Euler’s equation for rigid bodies

Let $1$ be an inertial frame body (a rigid body) and $2$ a rigid body in motion respect to an observer located at $1$. Let $Q$ be an arbitrary point (fixed or in motion) and $C$ the center of mass of $2$. Then,

${𝐌}_Q={\mathrm{I}}^Q{𝜶}_{21}+{𝝎}_{21}\times ({\mathrm{I}}^Q{𝝎}_{21})+m\overline{\mathrm{𝐐𝐂}}\times {𝐚}_1^{Q2},$

(1)

where $m$ is the mass of the rigid body, $\overline{\mathrm{𝐐𝐂}}$ the position vector of $C$ respect to $Q$, ${𝐌}_Q$ is the moment of forces system respect to $Q$, ${\mathrm{I}}^Q$ the tensor of inertia respect to orthogonal axes embedded in $2$ and origin at $Q2$ ¹¹That is possible because the kinematical concept of frame extension., and ${𝐚}_1^{Q2}$, ${𝝎}_{21}$, ${𝜶}_{21}$, are the acceleration of $Q2$, the angular velocity and acceleration vectors respectively, all of them measured by an observer located at $1$.
This equation was got by Euler by using a fixed system of principal axes with origin at $C2$. In that case we have $Q=C$, and therefore

${𝐌}_C={\mathrm{I}}^C{𝜶}_{21}+{𝝎}_{21}\times ({\mathrm{I}}^C{𝝎}_{21}).$

(2)

Euler used three independent scalar equations to represent (2).
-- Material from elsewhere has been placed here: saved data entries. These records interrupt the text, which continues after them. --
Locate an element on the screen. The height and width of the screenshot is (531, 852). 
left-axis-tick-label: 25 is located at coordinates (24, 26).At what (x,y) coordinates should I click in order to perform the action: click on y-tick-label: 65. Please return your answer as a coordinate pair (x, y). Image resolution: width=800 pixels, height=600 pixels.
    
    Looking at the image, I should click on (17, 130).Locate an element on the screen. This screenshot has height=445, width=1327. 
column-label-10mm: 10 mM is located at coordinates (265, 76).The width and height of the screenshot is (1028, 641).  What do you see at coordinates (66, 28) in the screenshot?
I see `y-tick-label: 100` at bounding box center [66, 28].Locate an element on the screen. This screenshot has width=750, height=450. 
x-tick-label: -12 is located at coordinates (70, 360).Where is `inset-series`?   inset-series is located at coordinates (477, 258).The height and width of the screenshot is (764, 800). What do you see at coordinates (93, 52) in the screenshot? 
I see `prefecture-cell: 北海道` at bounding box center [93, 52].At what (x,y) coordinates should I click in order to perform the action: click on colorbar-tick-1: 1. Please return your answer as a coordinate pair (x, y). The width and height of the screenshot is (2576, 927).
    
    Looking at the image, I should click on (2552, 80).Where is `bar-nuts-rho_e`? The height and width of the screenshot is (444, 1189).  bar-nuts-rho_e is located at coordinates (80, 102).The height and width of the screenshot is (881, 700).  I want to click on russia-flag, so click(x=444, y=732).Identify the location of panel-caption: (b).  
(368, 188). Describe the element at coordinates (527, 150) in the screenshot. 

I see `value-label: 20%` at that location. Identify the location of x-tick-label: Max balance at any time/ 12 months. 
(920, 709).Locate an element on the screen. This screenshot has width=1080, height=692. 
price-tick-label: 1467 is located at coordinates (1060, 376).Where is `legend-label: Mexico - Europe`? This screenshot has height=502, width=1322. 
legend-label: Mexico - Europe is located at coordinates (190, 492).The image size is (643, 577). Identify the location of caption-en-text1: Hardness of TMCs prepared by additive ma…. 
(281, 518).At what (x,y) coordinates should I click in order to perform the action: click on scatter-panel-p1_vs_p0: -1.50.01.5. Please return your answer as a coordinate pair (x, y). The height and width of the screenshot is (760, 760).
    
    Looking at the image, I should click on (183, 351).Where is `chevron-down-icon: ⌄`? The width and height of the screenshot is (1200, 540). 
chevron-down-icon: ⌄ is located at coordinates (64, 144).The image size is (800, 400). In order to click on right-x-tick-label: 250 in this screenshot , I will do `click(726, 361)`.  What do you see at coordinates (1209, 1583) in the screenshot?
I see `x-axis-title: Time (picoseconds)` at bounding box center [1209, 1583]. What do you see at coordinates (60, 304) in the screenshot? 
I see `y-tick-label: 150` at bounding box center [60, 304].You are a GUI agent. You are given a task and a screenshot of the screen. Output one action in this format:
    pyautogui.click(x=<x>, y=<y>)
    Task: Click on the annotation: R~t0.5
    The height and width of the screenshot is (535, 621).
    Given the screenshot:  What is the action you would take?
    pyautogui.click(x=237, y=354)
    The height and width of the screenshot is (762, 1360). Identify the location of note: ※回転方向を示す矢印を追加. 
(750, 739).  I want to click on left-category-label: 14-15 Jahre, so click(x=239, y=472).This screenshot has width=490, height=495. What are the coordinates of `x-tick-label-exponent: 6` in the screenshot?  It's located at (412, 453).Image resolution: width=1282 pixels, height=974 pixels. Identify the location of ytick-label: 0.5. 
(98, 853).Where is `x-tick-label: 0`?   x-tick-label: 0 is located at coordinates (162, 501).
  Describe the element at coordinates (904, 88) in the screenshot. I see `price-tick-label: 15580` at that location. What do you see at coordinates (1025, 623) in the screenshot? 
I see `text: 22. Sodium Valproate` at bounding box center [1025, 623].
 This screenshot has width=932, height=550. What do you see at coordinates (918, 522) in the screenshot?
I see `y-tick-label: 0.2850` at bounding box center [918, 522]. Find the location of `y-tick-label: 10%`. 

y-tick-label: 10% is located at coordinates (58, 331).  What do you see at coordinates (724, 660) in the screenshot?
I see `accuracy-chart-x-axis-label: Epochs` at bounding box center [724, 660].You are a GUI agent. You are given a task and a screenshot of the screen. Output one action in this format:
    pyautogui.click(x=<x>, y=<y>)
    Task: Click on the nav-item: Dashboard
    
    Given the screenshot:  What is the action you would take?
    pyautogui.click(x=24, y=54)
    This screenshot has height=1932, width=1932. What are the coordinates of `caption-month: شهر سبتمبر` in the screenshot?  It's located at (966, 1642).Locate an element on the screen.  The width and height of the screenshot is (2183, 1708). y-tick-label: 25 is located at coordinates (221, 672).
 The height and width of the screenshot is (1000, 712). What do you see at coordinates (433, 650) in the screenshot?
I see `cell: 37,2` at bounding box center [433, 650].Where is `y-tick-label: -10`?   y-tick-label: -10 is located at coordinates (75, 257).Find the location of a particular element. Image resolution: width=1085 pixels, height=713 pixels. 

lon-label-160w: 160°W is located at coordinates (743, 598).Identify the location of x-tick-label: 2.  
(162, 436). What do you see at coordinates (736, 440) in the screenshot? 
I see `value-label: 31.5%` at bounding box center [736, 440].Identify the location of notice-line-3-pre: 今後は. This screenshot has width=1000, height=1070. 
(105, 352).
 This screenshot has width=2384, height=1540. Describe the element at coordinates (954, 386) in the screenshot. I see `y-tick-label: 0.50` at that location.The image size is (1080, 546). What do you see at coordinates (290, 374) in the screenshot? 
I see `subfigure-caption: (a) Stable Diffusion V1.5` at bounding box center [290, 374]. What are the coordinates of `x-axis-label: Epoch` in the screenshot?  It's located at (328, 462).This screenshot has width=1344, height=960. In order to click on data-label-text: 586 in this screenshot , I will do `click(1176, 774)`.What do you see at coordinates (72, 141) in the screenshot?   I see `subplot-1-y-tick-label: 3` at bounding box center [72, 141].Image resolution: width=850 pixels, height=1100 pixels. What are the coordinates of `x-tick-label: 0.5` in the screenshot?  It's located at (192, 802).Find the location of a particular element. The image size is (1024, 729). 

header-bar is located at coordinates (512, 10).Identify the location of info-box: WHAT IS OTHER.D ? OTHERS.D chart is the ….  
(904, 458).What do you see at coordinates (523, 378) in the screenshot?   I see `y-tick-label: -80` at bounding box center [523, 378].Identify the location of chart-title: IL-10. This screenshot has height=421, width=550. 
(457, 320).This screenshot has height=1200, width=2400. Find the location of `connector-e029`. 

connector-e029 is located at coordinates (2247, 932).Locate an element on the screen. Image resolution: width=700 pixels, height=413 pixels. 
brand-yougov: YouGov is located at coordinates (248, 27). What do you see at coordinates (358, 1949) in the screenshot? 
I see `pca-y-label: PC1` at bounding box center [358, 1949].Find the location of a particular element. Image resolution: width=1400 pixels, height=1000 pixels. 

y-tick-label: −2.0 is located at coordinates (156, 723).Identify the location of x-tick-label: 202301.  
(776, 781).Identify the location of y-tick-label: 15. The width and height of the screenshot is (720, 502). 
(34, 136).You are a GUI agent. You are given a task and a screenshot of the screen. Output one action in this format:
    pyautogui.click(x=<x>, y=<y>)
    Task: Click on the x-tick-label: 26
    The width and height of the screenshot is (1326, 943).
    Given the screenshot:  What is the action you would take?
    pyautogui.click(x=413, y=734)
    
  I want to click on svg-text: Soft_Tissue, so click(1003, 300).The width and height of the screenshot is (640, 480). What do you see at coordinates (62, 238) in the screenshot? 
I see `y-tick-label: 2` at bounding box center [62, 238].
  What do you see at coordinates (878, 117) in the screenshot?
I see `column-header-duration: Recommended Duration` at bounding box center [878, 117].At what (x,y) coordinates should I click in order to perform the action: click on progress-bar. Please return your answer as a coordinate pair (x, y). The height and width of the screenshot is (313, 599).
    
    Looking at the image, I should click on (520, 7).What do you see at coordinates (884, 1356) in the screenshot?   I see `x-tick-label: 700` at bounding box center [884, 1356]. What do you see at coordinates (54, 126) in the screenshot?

It is well known that the number of degrees of freedom associate to a rigid body in free motion in ${ℝ}^3$ are six, just equal the number of independent scalar equations necessary to solve such a motion. (Newton’s law contributing with three)
Its is clear if $2$ is at rest or in uniform and rectilinear translation, then ${𝐌}_Q=\mathrm{𝟎}$, one of the necessary and sufficient conditions for the equilibrium of the system of forces applied to a rigid body. (The other one is the force resultant $𝐅=\mathrm{𝟎}$)